Write a continuation of the passage below about Dr. Therkelsen's class on prayer, starting right after its last sentence.
## Begin Selected excerpt
No. Of course not. The Lord almost always has a double-fold purpose for all things. And this class certainly was no exception.
The professor of the class was Margaret Therkelsen. She was an arresting and handsome woman, long-limbed and large boned. Assuredly she was the tallest woman I had ever encountered, at least 6’0.  
I was mesmerized by her grace. Certainly I was taken by her physical grace which belied her stature, but far more by her powerful spiritual grace. Each morning I attended her class with anticipation, an eagerness and a hunger. She would walk in, come to the front of the class and open her small leather New Testament and thumb through the tissue paper pages until she found the passage she wanted. The book was so worn that it draped over her hand, and somehow I knew that the state of her small Bible was the result of use not abuse.
Then she taught from that little book. Dr. Therkelsen taught with an authority that stunned me. Never in my life had I heard a woman speak with such spiritual authority about such deep things in Scripture.
NEVER.
She taught about prayer that semester. I remember very little about the composers and the language of music, but I do remember learning the language of prayer.
It seemed as if she were a translator who unfolded, at least for me, the mysteries and power of prayer.  
I ate her words. Surely this is the only metaphorical language I can use to accommodate how much the Spirit used her to teach me. I remember taking notes furiously (how I wish I had those now). I sighed each time she closed her tattered and threadbare New Testament. I didn’t want the teaching to end. I wanted more. But then she bowed her head to do exactly what she had been teaching. Suddenly the teaching became flesh.
## End Selected excerpt
## Begin Recorded data
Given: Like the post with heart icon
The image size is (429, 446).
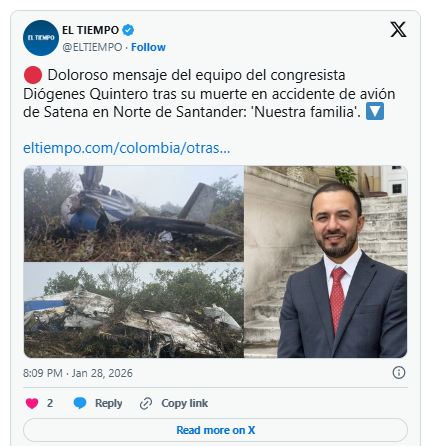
## End Recorded data
◆ Written response ◆
While sitting in that room, though spiritually immature, I knew God was unfolding to me my purpose and calling. Certainly then I could not articulate this truth, but the fiber of me knew it. The Spirit in me bore witness and affirmation to it.
Years before this Music Appreciation class the Father used my frail Mamaw Mandy’s prayers to begin the unshakeable foundation in my life. Dr. Therkelsen built on that foundation.
Years passed before I understood that power in God’s kingdom has nothing to do with physical strength or the lack of it. Mamaw Mandy was a frail and ailing elderly woman; Margaret Therkelsen was robust and strong. The power of prayer has nothing to do with education or the lack of it. Mamaw Mandy completed the fourth grade and Dr. Therkelsen earned a Ph.D. in Music and a M.A. in psychology.
Each woman wielded a power not from their own strength but from the Spirit of God and his calling on their lives.
These two women dispelled a traditional teaching I had absorbed as a child and teen. Indirectly I was taught women were secondary in the kingdom of God, that we could never stand and hold the place of friendship with God as men did.
Mamaw Mandy and Dr. Therkelsen taught me God hears the prayers of women, of his daughters.
And answers them. Empowers them. Friends them.
These two women taught me where the battles are fought and won.
These women are two of my faith heroines.
When I read Hebrews 11 I know that the ending of that passage is not the completion of Faith’s Hall of Fame—no, it was only the beginning of it. For me Mamaw Mandy and Dr. Therkelsen are added—
By faith they prayed
And I have been forever changed.

 

Father, oh how I praise you. How I thank you for what you do when we are unaware. How grateful I am for these two women and their presence and influence in and on my life. I thank you for placing them where and when you did. I thank you that when no one else seemed to be watching out for a little four year girl this grandmother stood guard. Thank you for putting watchmen on the porches and on the thresholds of doors. Certainly, Father, you put Mamaw at the threshold of me—praying for me. For my protection, for my safety. For my growth. For my salvation.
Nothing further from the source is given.